While the technology isn’t perfect for anyone, it seems to be a lot further from perfect for some people compared to others.
According to a recent research project by the Massachusetts Institute of Technology, it may be over 40 times less perfect. The study shows that modern facial recognition software averages a 0.8% error rate for determining the sex of lighter skinned women, as opposed to a 34% error rate for determining the sex of darker skinned women. The technology experienced its all-time lowest rate of error when working with light-skinned males.
The aforementioned experiment had a team of researchers, led by Joy Buolamwini, a researcher in the MIT Media Lab’s Civic Media group, gather a collection of 1,200 images of faces in a spectrum of race and skin tone. They then subjected those faces to three high-profile facial recognition systems from large tech companies. One of the systems promised an accuracy of 97%, but the researchers found that the sample group used by the company to generate this statistic were over four-fifths white and three-quarters male. These were top-of-the-line programs, programs that are becoming more and more popular in modern technologies, and as their uses become more frequent, these race and sex-based recognition problems could become much more drastic.
“What’s really important here is the method and how that method applies to other applications,” says Buolamwini. “The same data-centric techniques that can be used to try to determine somebody’s gender are also used to identify a person when you’re looking for a criminal suspect or to unlock your phone.” Meanwhile, corporate giants are trying to up their use of facial recognition software in an attempt to bring accuracy and automation to many of their services. Buolamwini hopes that her and her team’s research will help raise awareness of this issue and force companies to slow their advances before basing so much of modern technology on a software that has only a two-thirds success rate with certain individuals.
Buolamwini wonders whether tech developers of the facial recognition programs knew of the rate of error in darker-skinned people but decided to push the technology through anyway. “To fail on one in three, in a commercial system, on something that’s been reduced to a binary classification task, you have to ask, would that have been permitted if those failure rates were in a different subgroup?” She also warns about the dangers of relying on benchmarks for “the standards by which we measure success”, as the 97% benchmark measured above was clearly designed to produce a fake statistic that would lead to an incorrect assumption about the accuracy of the product.
But this isn’t the first blunder in the market of facial recognition software’s ability to recognize nonwhite individuals, and it certainly isn’t the most embarrassing: Three years ago, Google’s photo app mistakenly tagged black people as gorillas, which caused much more buzz than the findings from this small team of researchers. Wall Street Journal’s article says that this event shows “the limits of algorithms”, which, when racial recognition is confirmed, is somewhat accurate.

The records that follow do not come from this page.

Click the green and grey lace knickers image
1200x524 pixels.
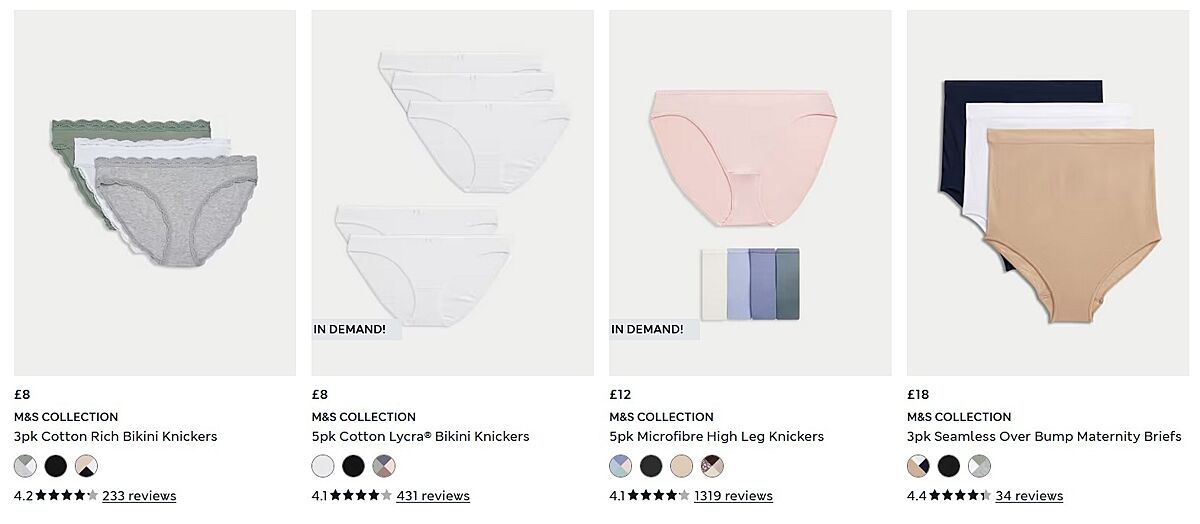pos(155,193)
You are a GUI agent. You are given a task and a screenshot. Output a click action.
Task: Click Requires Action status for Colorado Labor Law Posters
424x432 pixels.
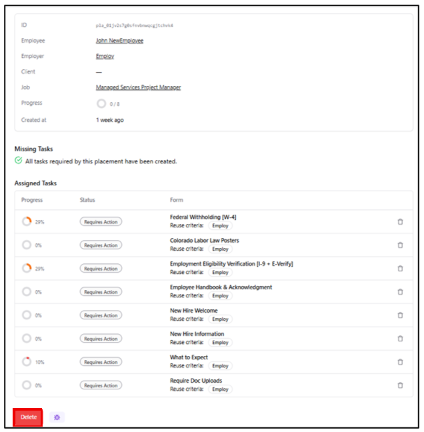pyautogui.click(x=101, y=245)
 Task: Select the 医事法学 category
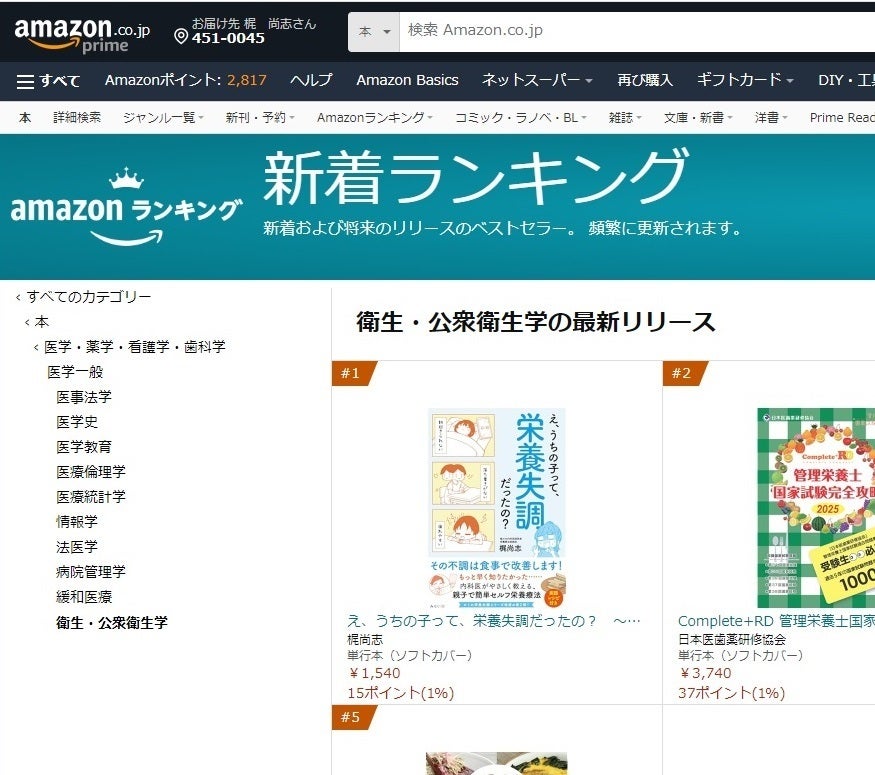pos(84,397)
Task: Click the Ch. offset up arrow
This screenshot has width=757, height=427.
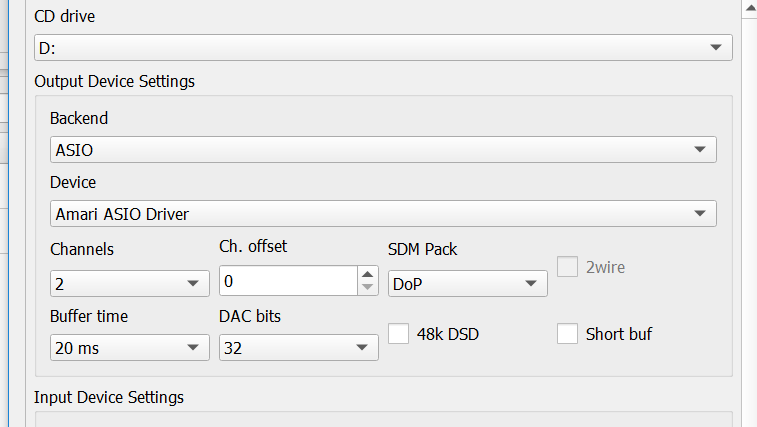Action: tap(368, 274)
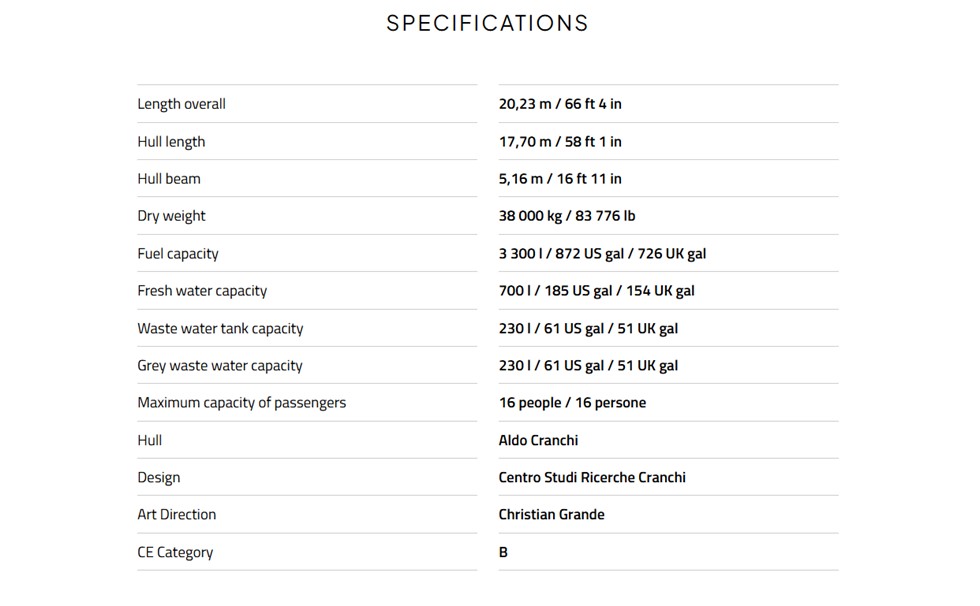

But much to her dismay, Buolamwini is working against a quickly ticking clock, as facial recognition software is already being used to pick out people in crowds and match them with criminal offenses: An article on The Guardian featured a recent story in which an undercover investigator met with a drug dealer, and was able to snap several pictures of the dealer’s face on his phone while he held it up to his ear and pretended to take a call. Going off of the images, the police used facial recognition software to locate a suspect, convict him, and sentence him to jail. But unless these officers used a different software than the ones shown above, this study suggests that the conviction and any others like it have a one-in-three chance of being inaccurate.